Consignes de l'exercice ▸ Dans le texte sur le DVD anglais, remplacez « pêchu » par « dynamique » et réécrivez le passage compris entre « Dotée de qualités » et « disque anglais ! », bornes incluses.

Texte à lire ▸
<<<<

Dotée de qualités techniques correctes, la galette anglaise permet de se plonger complètement au sein d'une oeuvre qui le mérite tellement. Par rapport à l'édition américaine, le son du DVD britanique semble être plus pêchu. Il en résulte une spatialisation relativement supérieure. Contrairement à certaines “ambiances”, la musique demeure en revanche concentrée sur les voies avants. À cela s'ajoute une image “honorable” présentant de surcroît une meilleure compression que celle offerte par le DVD zone 1. Toutefois, on pourra noter que le disque anglais perd un tout petit peu d'image des quatre côtés sans que cela ne soit vraiment dommageable. Notez aussi que le disque américain est paré de sous-titres en français ce qui n'est pas le cas du disque anglais !

>>>>

Matériel présenté ▸
<<<<

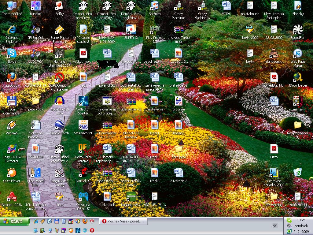Screen dimensions: 313x235
Task: Click the Firefox quick launch icon
Action: [85, 221]
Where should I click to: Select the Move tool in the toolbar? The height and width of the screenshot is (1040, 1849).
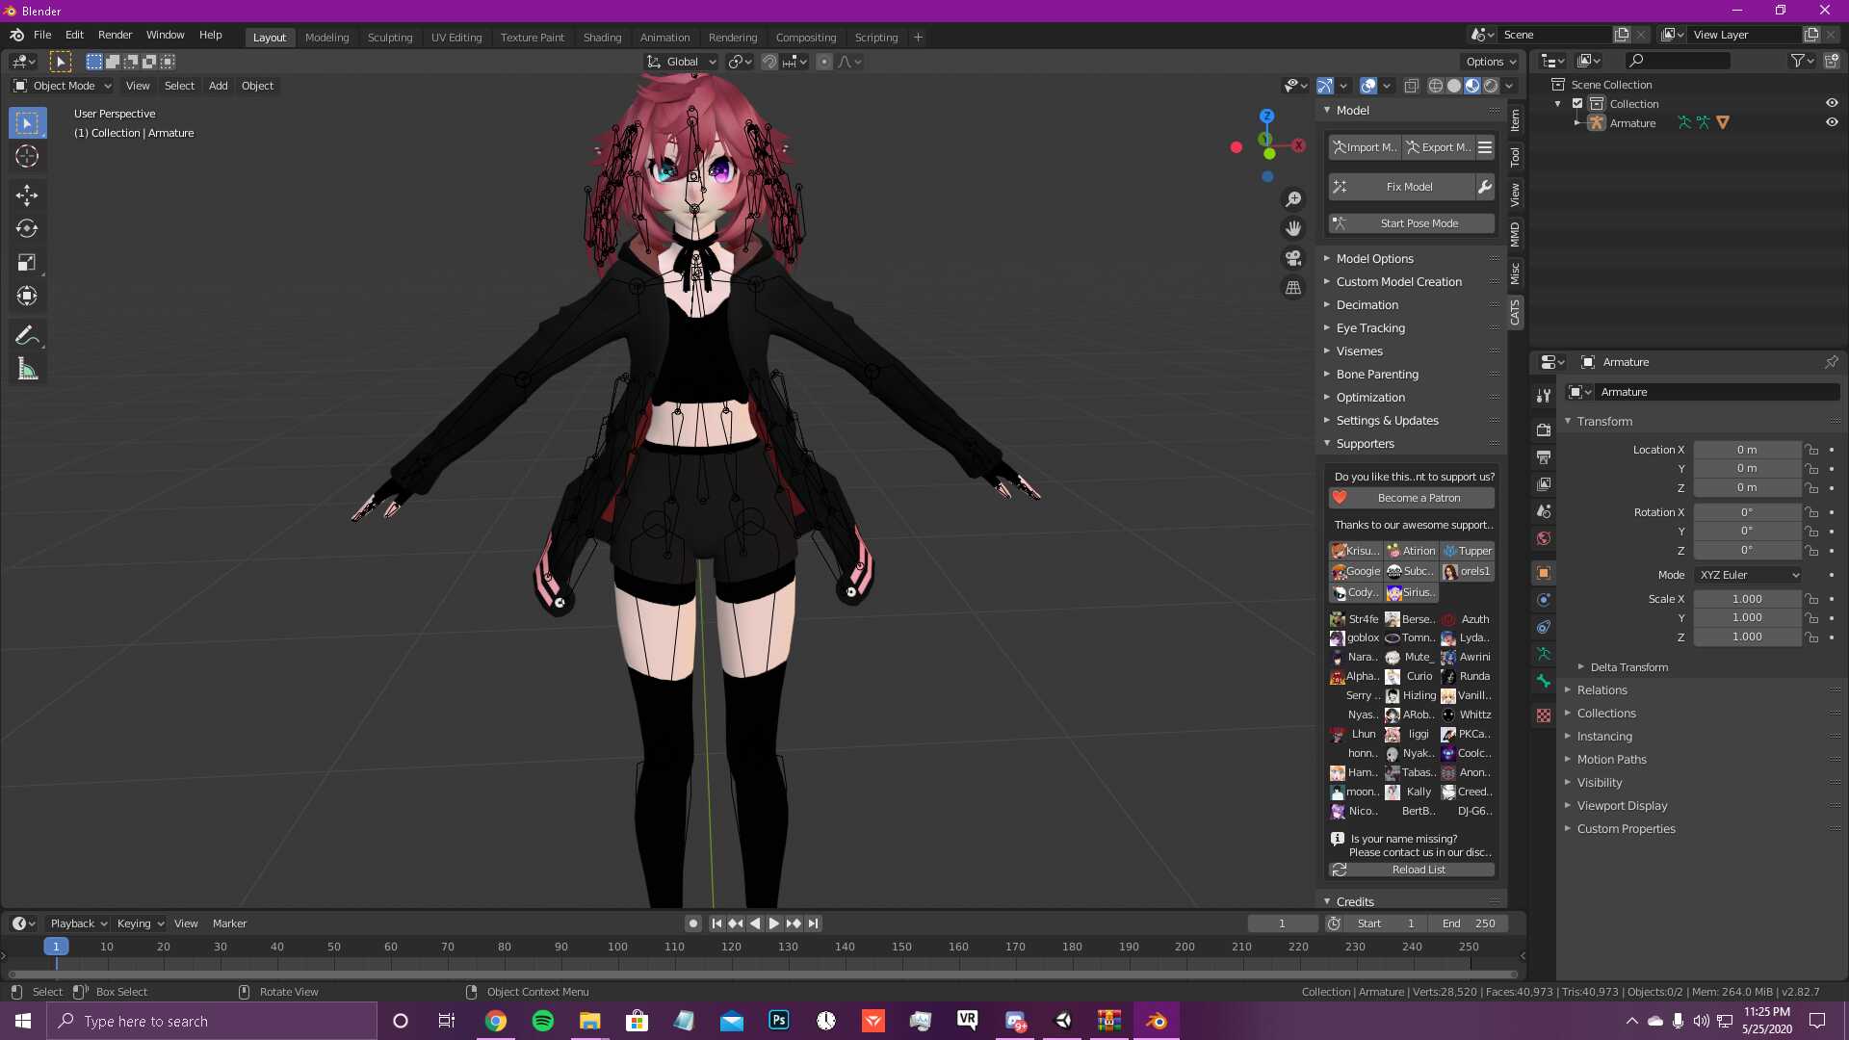(27, 195)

>>>>

Résultat de l'exercice ▸
Dotée de qualités techniques correctes, la galette anglaise permet de se plonger complètement au sein d'une oeuvre qui le mérite tellement. Par rapport à l'édition américaine, le son du DVD britanique semble être plus dynamique. Il en résulte une spatialisation relativement supérieure. Contrairement à certaines “ambiances”, la musique demeure en revanche concentrée sur les voies avants. À cela s'ajoute une image “honorable” présentant de surcroît une meilleure compression que celle offerte par le DVD zone 1. Toutefois, on pourra noter que le disque anglais perd un tout petit peu d'image des quatre côtés sans que cela ne soit vraiment dommageable. Notez aussi que le disque américain est paré de sous-titres en français ce qui n'est pas le cas du disque anglais !